Format these records as a two-column CSV with the headers "instruction" and "location". Give one row per record, with its request text and its answer each in a single quoted field, line breaks replaced by spaces, and the pictures left out.

(Element lookup records)
## Begin

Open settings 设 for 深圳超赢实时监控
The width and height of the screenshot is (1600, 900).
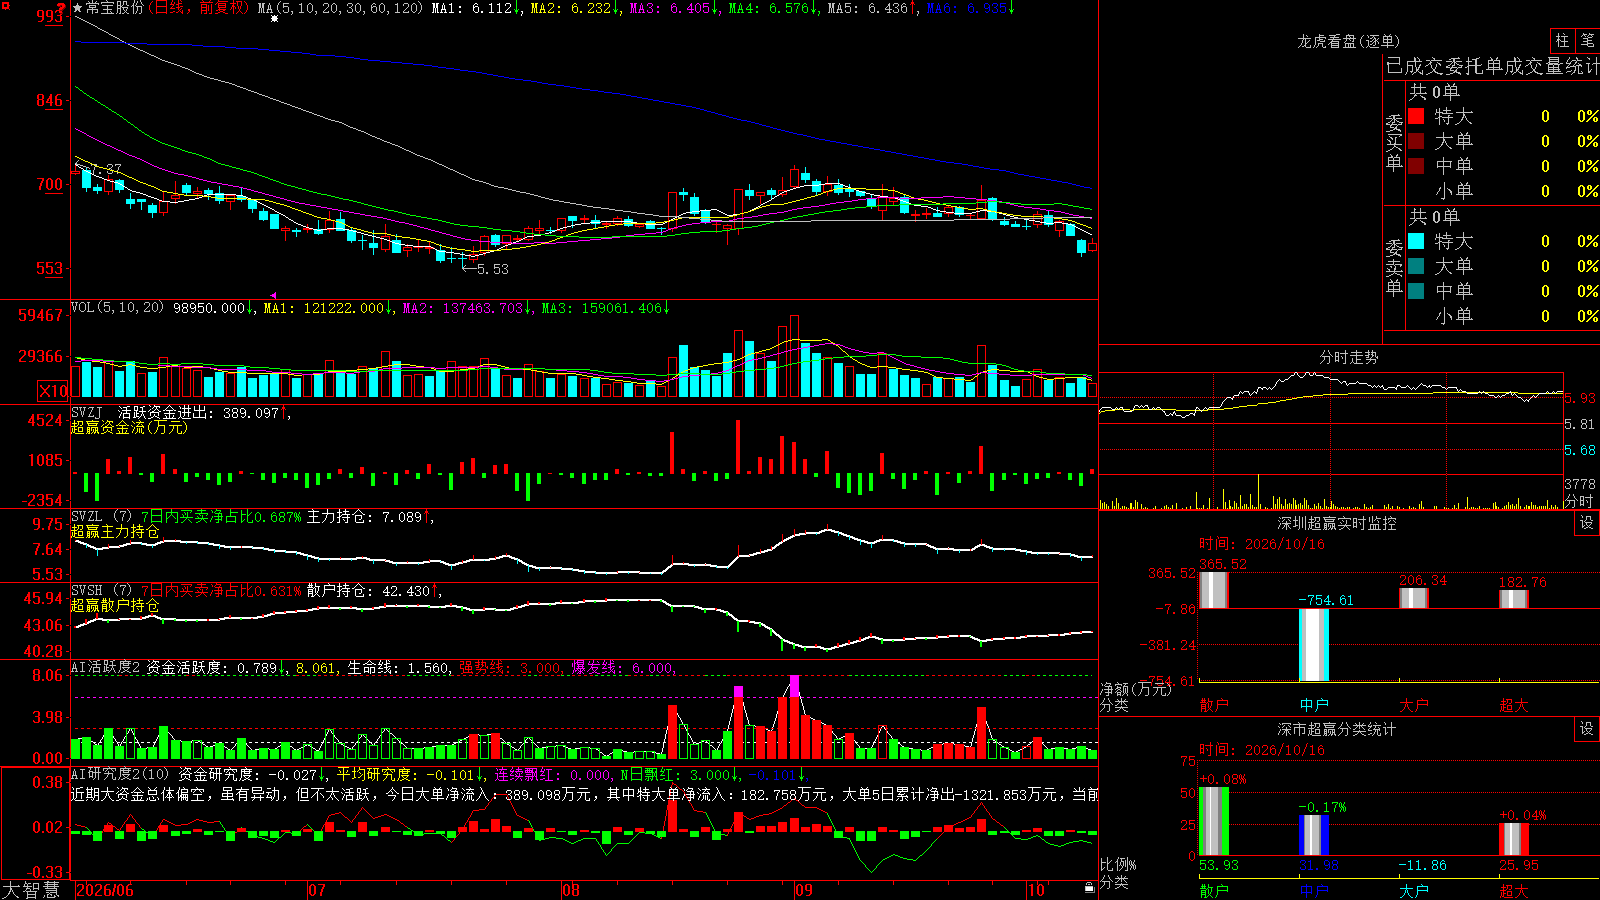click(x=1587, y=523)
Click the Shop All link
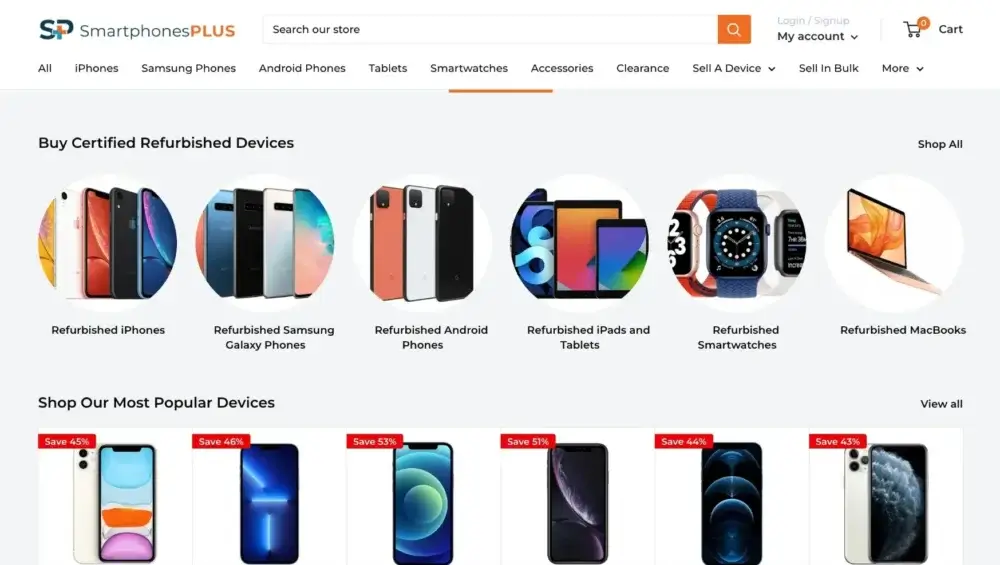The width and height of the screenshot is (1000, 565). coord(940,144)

## End

Written response
instruction,location
"Open settings 设 for 深圳超赢实时监控 The width and height of the screenshot is (1600, 900).","click(x=1587, y=523)"
"Click the Shop All link","The width and height of the screenshot is (1000, 565). coord(940,144)"